Dubai and the magical waterslides and malls and sheesha and stuff

Eliot here: been scarce on my entries lately as my means of entry ain't been cooperatin', so here's a whole truckload of thoughts and such:

Dubai is amazing and huge and crazy and wild, etc. This you know.

What you don't know:

We're staying with my parents, who currently live in Dubai. Living with the folks has been really great (thanks again, M&D) - Drew and I get up pretty early here, like around 5:30-6am (when you listen out the window to hear the mosques pouring out the first call to prayer of the day), make tea and figure out what the day is going to be like. Been truly nice to have a peaceful, quiet, homey place to get over jet lag and adjust to opposite-world time zone. I hit the bed every night and immediately sack-the-funk-out. I'll often wake up a few times during the night to hear the screeching of tires on a Range Rover or Prado, or sometimes I'll wake from a "vivid" dream to look out at the city sleeping and hear just the buzzing of electric lamps and insects. Then when the mist dissipates and the cars start moving and the Indian guys bicycle by and the city comes alive, so then do you. It's pretty great, actually: I look forward to sleeping and waking up as a means of finding peace amid the fracas that the day supplies.

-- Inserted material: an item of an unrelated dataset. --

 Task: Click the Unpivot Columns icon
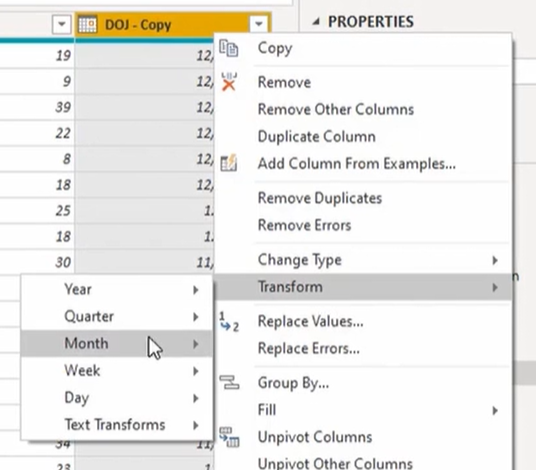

The Fracas: we've been visiting the various amazing sights that the city has to offer, from the tallest building in the world to simpler historical bits like the Dubai museum. Amid the forceful slap-in-the-face of amazement and wonder the city has to offer, I've been finding that simple things tend to stick with me just as much, if not more so, than the greater things. EXAMPLE: We popped over to the neighborhood sheesha (hookah) joint the other night and sat out on the sidewalk, had mint tea and puffed like a caterpillar. We people-watched as many Emirati youths piled in via their Range Rovers and grouped around us at tables to smoke sheesha and hang out. One large group of kids looked about 19 or so, and though they were all speaking Arabic, I could tell I had had that same conversation with my friends when I was 19, too. It was funny and true: despite the tall buildings, enormous malls, sprawling civilization and 190 different nationalities, I still felt an immediate sense of similarity and camaraderie with the offspring of this ancient culture. Pretty cool - thanks, travel!

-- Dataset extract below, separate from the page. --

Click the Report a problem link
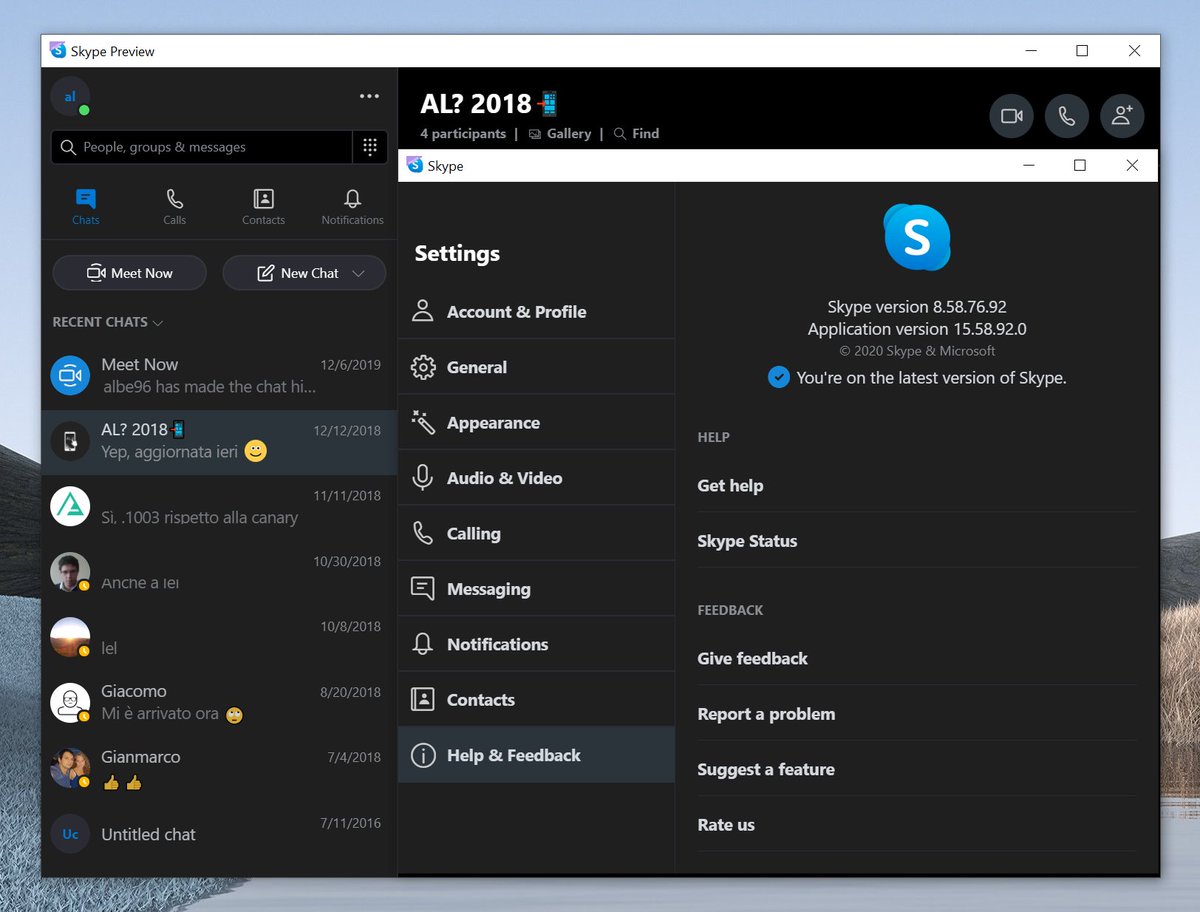Screen dimensions: 1200x912 [x=766, y=713]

Jet lag sucks. I sleep at weird times of the day, feel like a total sloth and then get bursts of energy out of nowhere. But you know what helps jet lag? WATER SLIDES!!! Wild Wadi, i.e. Arabian Schlitterbahn, was a total kick today. Good for the body and the soul. We're getting this overdose of luxury and endless personal service right as we're about to hop 3 hours over and find ourselves sleeping in a tent on the side of the road in India. Whiplash, but it has been a pleasure, and will no doubt crank the juice on our perspective-o-meter for this trip. For now, we're enjoying it. It's an interesting time to be alive, and Dubai is an interesting place to be alive.

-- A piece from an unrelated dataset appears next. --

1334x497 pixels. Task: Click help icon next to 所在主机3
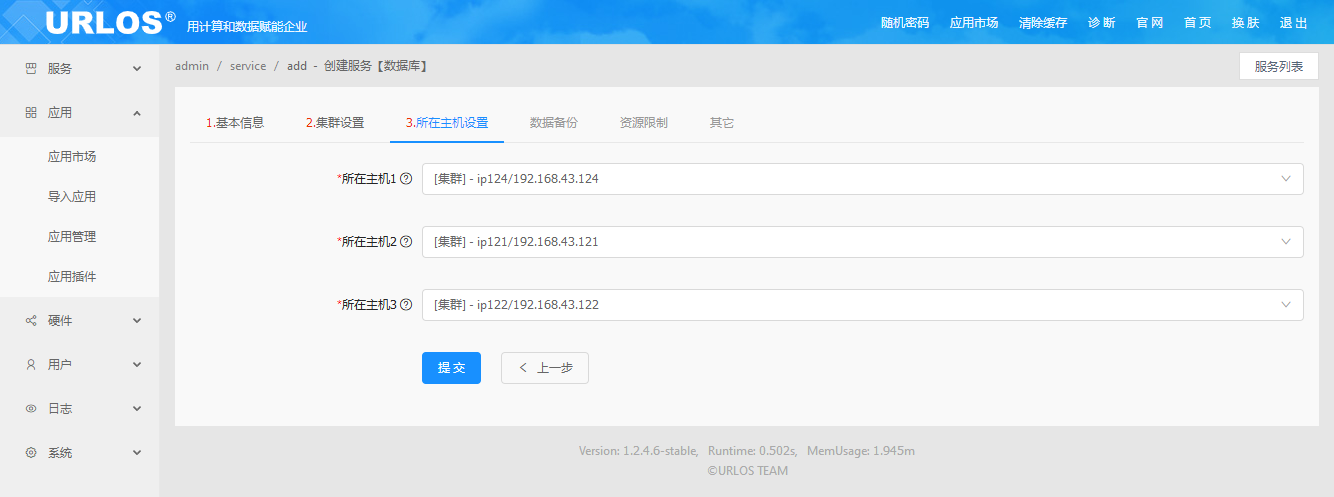[x=406, y=305]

We got tomorrow left here, then Thursday we ship out to Mumbai for the start to India. I'm truly excited to get started and get acclimated - I remarked to Drew today that I am already dreading the return at the end of the trip, as my travel "drug" will be no more. Interesting.

Tomorrow, we'll pop inland to the glorious desert and visit Al Ain and the highest peak in the Emirates, Jebel Hafeet. The view is supposed to be gorgeous and the drive dramatic. And if all else fails, we can hang out with some camels. They're known to wander around near the highways out in the open sections of the emirates. My dad's office used to have a heard that hung around, but the recent construction activity has booted them off to more remote pastures. Bummer.

I could like here, I think - for a year, maybe. It's like Las Vegas, and in such can be truly tiring and exhaustive. But, not to be descounted, the place is doing it's darndest to set a name for itself, and for cultural overload and exposure, one can't really find a better value. But what do I know? It could all be a mirage, sprouted up a few years ago and gone as quickly. Whatever the case, it's pretty cool to be here now. Yep.